● RECORD EXTRACTS:
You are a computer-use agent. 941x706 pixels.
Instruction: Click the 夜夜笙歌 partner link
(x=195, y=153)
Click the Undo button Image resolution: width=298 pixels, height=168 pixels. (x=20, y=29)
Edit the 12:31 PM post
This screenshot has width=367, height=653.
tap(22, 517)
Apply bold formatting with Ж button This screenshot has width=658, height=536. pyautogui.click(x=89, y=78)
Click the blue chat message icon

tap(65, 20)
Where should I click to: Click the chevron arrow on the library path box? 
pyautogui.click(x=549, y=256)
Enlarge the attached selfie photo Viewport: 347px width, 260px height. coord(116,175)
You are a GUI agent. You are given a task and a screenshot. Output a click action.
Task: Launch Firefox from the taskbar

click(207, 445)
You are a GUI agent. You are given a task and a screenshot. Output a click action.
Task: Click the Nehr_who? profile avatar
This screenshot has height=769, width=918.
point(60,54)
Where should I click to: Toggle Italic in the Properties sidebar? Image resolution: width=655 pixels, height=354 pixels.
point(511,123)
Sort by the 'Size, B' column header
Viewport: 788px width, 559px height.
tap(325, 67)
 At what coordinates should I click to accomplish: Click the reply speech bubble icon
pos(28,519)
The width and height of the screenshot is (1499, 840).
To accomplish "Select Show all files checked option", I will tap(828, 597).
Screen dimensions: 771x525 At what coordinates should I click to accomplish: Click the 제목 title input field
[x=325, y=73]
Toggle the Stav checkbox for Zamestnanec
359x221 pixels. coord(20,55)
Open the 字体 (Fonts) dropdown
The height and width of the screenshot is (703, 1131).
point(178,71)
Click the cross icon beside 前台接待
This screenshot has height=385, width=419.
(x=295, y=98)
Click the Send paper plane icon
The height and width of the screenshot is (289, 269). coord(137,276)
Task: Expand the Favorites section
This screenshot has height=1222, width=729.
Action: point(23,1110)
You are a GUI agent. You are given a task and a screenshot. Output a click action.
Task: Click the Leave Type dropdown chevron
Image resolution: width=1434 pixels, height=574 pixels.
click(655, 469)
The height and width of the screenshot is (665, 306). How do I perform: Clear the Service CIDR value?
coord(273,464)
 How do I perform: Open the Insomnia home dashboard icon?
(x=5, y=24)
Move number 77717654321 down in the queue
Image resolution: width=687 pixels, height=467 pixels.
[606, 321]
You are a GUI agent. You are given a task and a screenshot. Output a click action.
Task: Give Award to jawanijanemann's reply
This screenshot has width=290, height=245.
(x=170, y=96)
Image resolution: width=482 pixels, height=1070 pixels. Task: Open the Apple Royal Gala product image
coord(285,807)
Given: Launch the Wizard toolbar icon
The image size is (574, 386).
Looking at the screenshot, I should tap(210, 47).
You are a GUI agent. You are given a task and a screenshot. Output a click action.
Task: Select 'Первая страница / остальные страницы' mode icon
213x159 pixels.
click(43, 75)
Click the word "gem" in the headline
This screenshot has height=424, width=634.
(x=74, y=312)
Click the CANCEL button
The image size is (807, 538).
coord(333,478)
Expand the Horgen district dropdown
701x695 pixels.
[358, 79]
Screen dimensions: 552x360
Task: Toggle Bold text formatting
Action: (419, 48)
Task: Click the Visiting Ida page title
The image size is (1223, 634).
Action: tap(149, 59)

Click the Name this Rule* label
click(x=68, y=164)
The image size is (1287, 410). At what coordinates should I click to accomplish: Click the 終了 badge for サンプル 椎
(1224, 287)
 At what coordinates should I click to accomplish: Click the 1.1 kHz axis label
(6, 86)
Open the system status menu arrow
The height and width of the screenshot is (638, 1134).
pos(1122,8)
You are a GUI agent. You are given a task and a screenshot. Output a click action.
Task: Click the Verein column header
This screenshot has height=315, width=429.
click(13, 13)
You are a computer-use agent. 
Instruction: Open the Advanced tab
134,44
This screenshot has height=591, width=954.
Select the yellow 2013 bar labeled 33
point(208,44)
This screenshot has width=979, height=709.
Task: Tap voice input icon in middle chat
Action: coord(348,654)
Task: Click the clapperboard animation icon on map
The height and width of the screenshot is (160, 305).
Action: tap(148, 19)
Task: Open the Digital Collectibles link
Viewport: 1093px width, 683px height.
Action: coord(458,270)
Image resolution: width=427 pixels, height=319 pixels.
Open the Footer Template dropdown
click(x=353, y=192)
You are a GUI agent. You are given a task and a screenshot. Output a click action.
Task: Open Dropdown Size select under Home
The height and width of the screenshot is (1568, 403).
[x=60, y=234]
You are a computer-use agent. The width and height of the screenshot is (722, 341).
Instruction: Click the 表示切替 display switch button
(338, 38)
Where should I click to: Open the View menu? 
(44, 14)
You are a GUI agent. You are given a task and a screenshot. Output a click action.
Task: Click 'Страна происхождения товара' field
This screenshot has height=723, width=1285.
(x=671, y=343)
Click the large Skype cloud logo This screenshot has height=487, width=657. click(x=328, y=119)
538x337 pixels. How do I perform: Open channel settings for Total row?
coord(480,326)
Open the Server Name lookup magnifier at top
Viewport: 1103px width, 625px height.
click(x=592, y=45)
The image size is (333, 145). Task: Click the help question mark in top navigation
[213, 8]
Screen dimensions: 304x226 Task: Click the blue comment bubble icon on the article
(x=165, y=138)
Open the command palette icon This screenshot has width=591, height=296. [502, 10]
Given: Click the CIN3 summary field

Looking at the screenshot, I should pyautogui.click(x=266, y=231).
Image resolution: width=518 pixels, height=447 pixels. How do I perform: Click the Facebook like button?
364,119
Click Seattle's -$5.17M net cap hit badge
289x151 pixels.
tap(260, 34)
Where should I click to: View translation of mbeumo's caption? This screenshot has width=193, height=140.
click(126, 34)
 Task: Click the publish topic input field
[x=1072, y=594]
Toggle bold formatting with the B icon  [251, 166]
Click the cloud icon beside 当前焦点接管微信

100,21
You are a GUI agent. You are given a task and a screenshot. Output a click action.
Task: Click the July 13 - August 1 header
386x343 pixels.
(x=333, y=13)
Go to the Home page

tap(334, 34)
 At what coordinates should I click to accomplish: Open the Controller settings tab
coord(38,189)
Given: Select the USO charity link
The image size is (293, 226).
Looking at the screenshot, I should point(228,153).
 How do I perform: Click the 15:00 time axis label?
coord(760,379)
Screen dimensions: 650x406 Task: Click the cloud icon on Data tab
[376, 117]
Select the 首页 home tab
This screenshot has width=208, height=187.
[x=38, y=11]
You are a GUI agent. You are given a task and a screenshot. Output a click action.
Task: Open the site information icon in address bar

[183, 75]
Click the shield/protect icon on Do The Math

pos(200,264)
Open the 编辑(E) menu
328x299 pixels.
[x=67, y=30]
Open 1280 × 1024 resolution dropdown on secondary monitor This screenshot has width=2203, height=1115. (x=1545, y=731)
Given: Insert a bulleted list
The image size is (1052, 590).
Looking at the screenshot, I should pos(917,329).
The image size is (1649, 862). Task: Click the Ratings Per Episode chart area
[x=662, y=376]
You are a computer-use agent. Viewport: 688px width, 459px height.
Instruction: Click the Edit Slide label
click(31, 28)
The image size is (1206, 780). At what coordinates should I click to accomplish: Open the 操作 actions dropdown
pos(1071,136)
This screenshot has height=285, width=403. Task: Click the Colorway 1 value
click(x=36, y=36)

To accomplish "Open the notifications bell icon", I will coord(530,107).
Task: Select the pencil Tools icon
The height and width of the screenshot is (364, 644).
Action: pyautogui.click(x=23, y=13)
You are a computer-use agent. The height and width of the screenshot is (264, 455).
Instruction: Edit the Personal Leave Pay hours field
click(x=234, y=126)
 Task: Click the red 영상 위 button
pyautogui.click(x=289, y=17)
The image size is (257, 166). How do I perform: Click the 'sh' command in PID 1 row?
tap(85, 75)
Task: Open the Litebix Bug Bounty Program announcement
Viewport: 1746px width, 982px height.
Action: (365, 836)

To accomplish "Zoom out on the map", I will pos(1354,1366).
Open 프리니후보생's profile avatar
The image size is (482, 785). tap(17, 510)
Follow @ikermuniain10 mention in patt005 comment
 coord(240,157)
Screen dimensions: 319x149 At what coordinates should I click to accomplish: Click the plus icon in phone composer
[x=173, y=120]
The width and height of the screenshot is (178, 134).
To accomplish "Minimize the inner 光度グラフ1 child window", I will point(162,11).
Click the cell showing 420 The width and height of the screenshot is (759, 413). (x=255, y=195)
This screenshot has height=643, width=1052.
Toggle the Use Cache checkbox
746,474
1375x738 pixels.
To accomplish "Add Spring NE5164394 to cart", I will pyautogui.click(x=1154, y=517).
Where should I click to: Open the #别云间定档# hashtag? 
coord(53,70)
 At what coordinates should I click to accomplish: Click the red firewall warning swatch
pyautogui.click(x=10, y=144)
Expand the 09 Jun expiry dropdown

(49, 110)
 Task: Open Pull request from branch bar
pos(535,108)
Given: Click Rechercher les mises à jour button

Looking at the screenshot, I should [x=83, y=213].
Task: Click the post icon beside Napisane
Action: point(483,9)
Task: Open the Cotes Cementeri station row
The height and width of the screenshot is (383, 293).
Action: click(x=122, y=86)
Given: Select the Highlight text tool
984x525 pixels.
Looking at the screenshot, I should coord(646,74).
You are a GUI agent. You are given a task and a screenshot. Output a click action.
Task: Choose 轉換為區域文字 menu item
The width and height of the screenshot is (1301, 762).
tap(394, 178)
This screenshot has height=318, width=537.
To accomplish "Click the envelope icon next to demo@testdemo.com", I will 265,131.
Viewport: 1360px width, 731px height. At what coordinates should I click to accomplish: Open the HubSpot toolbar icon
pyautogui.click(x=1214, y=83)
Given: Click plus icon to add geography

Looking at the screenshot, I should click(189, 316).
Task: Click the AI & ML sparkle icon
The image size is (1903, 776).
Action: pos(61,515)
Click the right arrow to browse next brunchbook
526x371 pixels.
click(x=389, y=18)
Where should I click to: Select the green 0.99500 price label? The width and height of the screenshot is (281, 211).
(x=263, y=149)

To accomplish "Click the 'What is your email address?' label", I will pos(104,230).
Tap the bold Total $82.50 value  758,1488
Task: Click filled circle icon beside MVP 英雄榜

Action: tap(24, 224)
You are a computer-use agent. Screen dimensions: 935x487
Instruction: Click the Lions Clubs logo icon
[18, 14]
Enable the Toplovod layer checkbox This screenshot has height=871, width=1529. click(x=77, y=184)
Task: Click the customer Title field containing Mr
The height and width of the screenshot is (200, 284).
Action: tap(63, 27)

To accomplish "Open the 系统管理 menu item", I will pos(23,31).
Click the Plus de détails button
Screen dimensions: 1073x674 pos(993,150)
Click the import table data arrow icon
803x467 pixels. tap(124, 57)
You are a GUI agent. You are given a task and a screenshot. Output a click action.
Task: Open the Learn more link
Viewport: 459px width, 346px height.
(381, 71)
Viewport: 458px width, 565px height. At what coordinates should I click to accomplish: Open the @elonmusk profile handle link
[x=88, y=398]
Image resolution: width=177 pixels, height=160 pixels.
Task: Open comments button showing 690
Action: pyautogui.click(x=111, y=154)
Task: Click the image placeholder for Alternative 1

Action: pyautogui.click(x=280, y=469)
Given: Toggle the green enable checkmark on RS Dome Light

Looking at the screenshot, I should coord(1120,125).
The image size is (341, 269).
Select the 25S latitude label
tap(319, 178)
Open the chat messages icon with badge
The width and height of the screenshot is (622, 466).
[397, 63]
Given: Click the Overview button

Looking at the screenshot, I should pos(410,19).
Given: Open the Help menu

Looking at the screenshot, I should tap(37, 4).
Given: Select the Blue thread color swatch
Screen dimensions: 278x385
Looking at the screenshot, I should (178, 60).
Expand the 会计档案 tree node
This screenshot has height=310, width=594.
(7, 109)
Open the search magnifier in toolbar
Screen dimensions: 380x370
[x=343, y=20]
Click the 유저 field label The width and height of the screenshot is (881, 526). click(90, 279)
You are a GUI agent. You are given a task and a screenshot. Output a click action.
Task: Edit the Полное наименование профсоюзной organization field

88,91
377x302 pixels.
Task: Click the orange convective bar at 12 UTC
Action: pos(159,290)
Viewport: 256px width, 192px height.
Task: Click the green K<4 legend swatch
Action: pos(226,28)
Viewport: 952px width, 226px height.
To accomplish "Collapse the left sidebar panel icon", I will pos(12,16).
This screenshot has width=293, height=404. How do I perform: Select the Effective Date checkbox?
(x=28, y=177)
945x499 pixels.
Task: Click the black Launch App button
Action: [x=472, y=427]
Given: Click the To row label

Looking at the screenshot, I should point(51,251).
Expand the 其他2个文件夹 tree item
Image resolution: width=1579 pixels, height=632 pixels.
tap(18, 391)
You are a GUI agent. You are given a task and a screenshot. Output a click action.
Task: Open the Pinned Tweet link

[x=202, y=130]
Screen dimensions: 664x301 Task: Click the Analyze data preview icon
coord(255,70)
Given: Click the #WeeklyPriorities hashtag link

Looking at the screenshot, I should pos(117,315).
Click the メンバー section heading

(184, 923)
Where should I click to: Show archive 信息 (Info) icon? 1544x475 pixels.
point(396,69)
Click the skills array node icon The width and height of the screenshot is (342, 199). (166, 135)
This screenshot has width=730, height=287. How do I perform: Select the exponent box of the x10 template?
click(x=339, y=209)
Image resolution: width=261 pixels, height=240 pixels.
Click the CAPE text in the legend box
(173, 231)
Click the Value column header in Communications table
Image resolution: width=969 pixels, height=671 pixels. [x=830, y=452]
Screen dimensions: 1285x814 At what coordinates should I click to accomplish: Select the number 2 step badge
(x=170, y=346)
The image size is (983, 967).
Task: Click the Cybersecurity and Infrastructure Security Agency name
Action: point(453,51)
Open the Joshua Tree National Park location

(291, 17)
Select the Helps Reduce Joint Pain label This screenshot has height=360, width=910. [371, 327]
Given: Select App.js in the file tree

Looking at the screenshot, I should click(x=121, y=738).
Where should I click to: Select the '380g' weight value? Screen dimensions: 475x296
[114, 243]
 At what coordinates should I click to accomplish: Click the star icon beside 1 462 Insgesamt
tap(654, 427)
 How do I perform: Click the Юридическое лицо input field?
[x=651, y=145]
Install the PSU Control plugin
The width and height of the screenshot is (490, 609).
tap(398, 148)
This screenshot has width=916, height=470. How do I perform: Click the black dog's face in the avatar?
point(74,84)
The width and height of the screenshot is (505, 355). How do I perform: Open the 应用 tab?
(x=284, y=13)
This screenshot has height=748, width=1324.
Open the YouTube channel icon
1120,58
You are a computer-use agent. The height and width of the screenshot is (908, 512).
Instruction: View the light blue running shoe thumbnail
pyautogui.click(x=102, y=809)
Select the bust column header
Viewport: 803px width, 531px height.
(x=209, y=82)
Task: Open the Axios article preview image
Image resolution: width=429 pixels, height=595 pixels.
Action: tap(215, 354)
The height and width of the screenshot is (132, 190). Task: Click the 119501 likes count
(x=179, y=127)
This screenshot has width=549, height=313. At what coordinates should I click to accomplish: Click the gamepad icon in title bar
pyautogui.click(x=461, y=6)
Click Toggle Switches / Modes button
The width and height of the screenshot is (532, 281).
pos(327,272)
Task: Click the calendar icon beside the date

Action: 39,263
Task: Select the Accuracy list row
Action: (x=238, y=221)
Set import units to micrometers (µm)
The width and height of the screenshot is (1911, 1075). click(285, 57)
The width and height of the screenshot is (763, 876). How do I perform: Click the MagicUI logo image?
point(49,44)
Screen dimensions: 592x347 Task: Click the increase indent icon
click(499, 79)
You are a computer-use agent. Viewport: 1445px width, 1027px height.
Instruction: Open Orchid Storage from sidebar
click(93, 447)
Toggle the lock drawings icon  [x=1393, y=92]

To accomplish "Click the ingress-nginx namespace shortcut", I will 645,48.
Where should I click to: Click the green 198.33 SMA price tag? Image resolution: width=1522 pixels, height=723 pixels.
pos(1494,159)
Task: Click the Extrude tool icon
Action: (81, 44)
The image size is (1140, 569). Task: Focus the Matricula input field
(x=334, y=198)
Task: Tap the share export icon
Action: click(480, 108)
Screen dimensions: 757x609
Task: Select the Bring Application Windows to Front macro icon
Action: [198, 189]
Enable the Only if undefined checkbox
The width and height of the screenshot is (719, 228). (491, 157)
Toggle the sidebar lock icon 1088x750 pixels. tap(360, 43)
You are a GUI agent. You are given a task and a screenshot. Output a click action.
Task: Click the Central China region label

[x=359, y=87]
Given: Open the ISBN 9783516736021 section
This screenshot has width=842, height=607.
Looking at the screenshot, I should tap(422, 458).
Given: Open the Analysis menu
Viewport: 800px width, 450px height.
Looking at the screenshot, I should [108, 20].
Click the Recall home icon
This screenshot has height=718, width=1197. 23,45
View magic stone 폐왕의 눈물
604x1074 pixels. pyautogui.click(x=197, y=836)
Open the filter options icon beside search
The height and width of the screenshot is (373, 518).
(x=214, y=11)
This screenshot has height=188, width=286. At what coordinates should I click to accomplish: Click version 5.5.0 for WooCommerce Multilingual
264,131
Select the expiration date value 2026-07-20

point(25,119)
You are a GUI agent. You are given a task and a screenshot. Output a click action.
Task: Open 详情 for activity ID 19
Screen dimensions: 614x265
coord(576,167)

● INSTRUCTION: Reproduce the records from the line containing "This screenshot has height=318, width=537." up to and including the line containing "Looking at the screenshot, I should coord(1120,125).", keeping every line exactly as it stands.

● FINAL RESULT:
This screenshot has height=318, width=537.
To accomplish "Click the envelope icon next to demo@testdemo.com", I will 265,131.
Viewport: 1360px width, 731px height. At what coordinates should I click to accomplish: Open the HubSpot toolbar icon
pyautogui.click(x=1214, y=83)
Given: Click plus icon to add geography

Looking at the screenshot, I should click(189, 316).
Task: Click the AI & ML sparkle icon
The image size is (1903, 776).
Action: pos(61,515)
Click the right arrow to browse next brunchbook
526x371 pixels.
click(x=389, y=18)
Where should I click to: Select the green 0.99500 price label? The width and height of the screenshot is (281, 211).
(x=263, y=149)

To accomplish "Click the 'What is your email address?' label", I will pos(104,230).
Tap the bold Total $82.50 value  758,1488
Task: Click filled circle icon beside MVP 英雄榜

Action: tap(24, 224)
You are a computer-use agent. Screen dimensions: 935x487
Instruction: Click the Lions Clubs logo icon
[18, 14]
Enable the Toplovod layer checkbox This screenshot has height=871, width=1529. click(x=77, y=184)
Task: Click the customer Title field containing Mr
The height and width of the screenshot is (200, 284).
Action: tap(63, 27)

To accomplish "Open the 系统管理 menu item", I will pos(23,31).
Click the Plus de détails button
Screen dimensions: 1073x674 pos(993,150)
Click the import table data arrow icon
803x467 pixels. tap(124, 57)
You are a GUI agent. You are given a task and a screenshot. Output a click action.
Task: Open the Learn more link
Viewport: 459px width, 346px height.
(381, 71)
Viewport: 458px width, 565px height. At what coordinates should I click to accomplish: Open the @elonmusk profile handle link
[x=88, y=398]
Image resolution: width=177 pixels, height=160 pixels.
Task: Open comments button showing 690
Action: pyautogui.click(x=111, y=154)
Task: Click the image placeholder for Alternative 1

Action: pyautogui.click(x=280, y=469)
Given: Toggle the green enable checkmark on RS Dome Light

Looking at the screenshot, I should coord(1120,125).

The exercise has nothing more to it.